[Start of Attachment]
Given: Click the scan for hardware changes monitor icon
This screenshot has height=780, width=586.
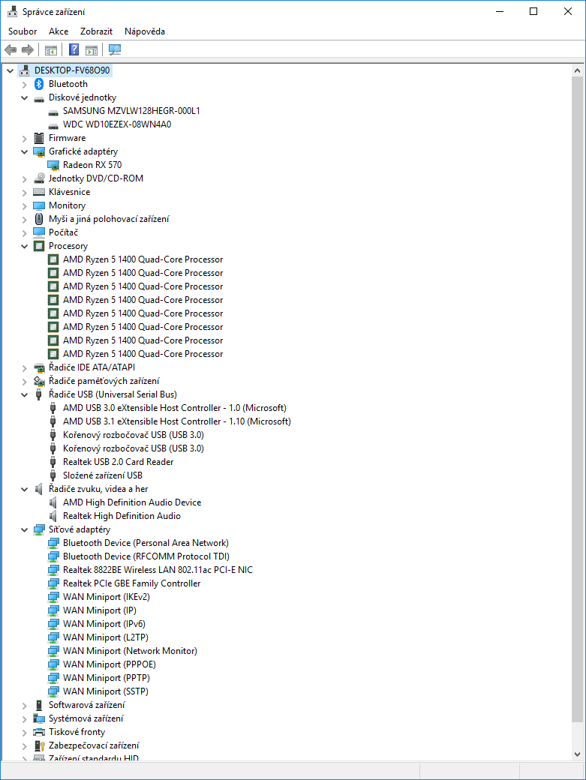Looking at the screenshot, I should click(x=115, y=50).
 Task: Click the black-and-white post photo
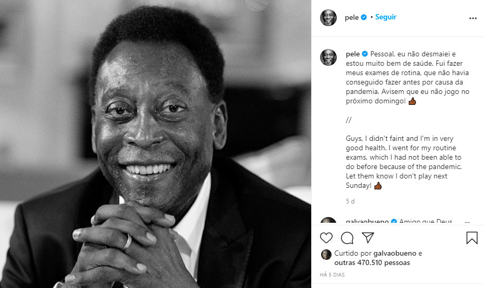[156, 144]
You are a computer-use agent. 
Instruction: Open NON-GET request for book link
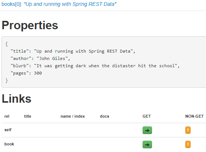pos(188,144)
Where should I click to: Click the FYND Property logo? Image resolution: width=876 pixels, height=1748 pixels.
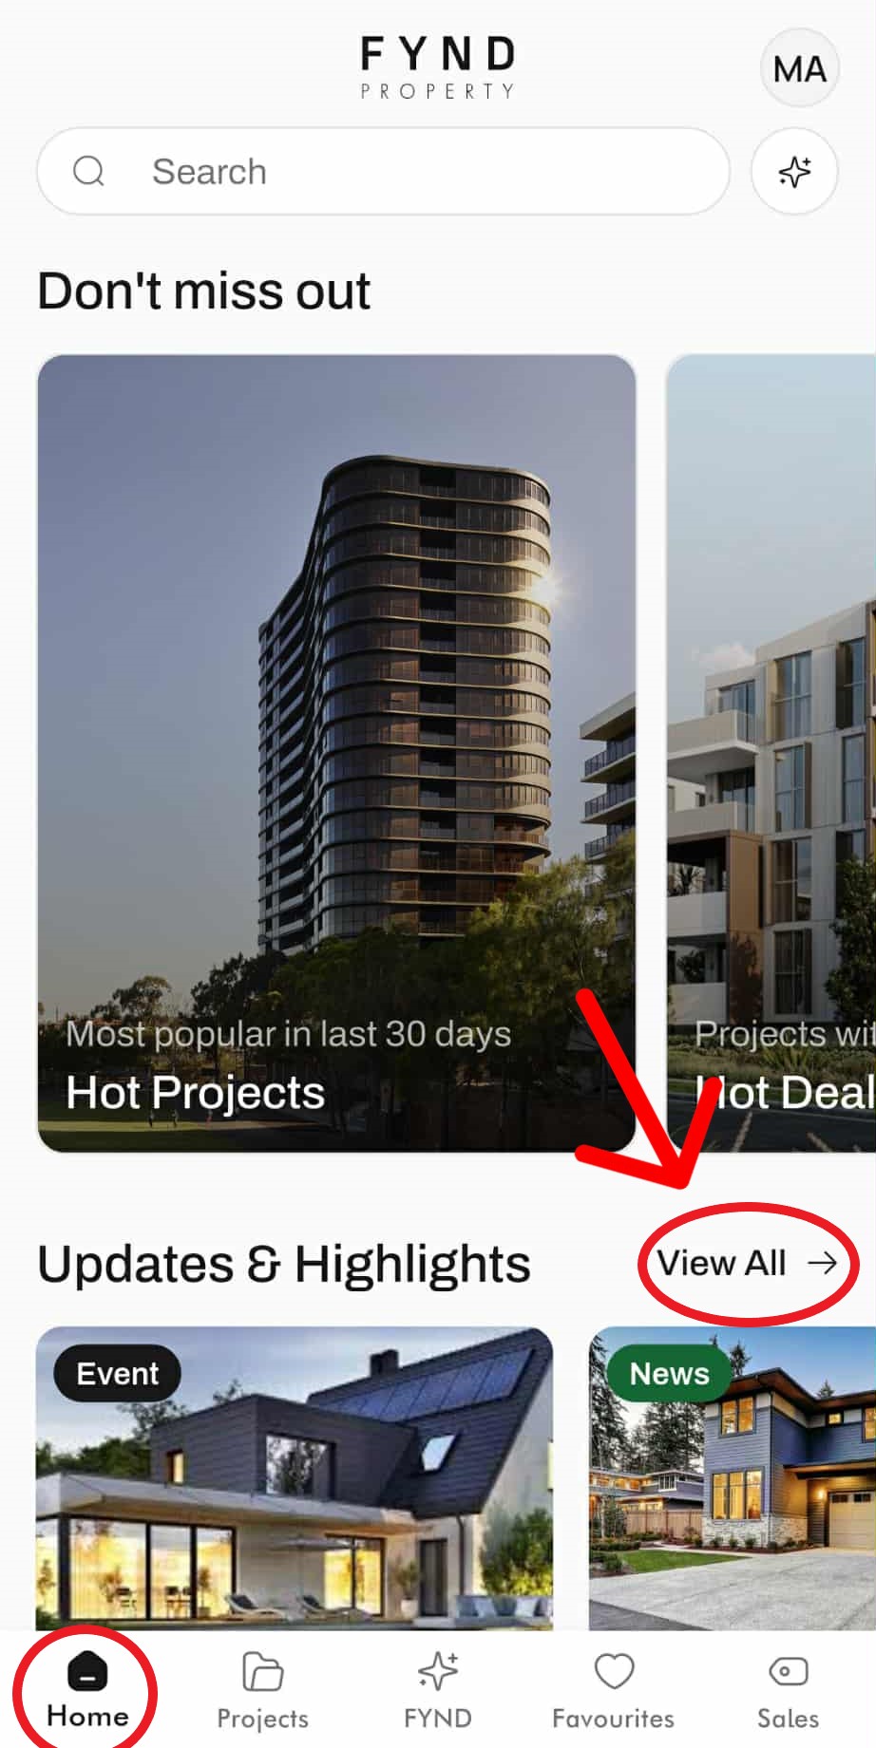coord(438,67)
[End of Attachment]
Exercise:
Reproduce the data exactly, please, and omit its pictures.

Task output:
Given: Click the scan for hardware changes monitor icon
This screenshot has height=780, width=586.
Looking at the screenshot, I should click(x=115, y=50).
 Task: Click the black-and-white post photo
[156, 144]
You are a computer-use agent. 
Instruction: Open NON-GET request for book link
pos(188,144)
Where should I click to: Click the FYND Property logo? Image resolution: width=876 pixels, height=1748 pixels.
coord(438,67)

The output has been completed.